Segment Start: Records

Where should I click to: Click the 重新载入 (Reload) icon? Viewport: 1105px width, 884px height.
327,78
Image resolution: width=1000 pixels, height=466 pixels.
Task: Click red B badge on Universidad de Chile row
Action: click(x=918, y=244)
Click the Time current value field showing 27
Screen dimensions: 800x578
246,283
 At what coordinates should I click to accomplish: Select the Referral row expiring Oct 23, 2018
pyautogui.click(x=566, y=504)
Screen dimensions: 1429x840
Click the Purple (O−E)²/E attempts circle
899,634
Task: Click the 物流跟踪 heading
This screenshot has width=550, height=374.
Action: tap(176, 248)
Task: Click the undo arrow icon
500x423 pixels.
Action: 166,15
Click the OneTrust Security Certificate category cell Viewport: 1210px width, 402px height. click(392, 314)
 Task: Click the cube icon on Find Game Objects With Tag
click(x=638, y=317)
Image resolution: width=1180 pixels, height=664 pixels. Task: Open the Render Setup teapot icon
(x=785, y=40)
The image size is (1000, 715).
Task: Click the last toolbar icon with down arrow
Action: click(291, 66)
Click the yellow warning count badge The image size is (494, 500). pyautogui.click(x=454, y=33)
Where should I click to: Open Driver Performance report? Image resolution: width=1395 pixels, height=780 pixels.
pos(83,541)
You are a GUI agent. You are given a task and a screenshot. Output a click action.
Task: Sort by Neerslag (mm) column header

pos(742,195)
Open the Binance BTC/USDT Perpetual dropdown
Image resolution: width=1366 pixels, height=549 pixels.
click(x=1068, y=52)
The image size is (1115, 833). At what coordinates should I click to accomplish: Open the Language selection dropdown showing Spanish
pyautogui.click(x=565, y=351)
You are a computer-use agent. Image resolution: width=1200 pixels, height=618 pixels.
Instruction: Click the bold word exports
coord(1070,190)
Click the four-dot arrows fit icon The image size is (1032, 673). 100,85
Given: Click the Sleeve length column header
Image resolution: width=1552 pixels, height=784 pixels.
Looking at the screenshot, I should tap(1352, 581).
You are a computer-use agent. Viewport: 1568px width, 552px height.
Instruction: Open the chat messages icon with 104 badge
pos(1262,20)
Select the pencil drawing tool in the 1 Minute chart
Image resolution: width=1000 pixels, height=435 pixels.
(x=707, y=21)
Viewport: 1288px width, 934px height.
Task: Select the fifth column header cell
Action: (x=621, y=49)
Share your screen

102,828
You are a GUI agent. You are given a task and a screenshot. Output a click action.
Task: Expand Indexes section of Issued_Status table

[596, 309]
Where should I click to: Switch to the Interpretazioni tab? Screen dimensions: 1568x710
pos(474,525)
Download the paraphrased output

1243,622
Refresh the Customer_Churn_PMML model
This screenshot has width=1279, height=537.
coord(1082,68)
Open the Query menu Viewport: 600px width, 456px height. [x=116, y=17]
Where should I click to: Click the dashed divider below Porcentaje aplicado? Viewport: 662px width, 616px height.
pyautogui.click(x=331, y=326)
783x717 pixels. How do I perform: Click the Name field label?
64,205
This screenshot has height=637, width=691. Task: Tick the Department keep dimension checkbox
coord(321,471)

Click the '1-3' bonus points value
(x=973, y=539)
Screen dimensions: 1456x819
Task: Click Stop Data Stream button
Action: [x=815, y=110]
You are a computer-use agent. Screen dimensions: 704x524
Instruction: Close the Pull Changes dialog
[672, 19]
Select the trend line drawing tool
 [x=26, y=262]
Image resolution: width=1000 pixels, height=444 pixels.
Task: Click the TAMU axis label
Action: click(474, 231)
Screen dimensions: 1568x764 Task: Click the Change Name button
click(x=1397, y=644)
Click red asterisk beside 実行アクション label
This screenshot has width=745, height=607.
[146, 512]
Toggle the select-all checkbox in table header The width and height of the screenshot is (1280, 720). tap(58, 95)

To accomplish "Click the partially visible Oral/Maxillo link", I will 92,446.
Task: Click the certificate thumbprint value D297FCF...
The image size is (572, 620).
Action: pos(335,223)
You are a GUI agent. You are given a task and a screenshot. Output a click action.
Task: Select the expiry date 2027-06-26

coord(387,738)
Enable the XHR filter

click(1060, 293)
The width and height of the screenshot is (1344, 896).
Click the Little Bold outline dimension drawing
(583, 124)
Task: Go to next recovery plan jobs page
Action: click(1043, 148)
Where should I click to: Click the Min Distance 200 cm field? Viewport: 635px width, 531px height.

Segment End: Records

### Work to be completed
Locate the word "computer" in the records and collect each line it appears in.

### Output
You are a computer-use agent. Image resolution: width=1200 pixels, height=618 pixels.
You are a computer-use agent. Viewport: 1568px width, 552px height.
You are a computer-use agent. Screen dimensions: 704x524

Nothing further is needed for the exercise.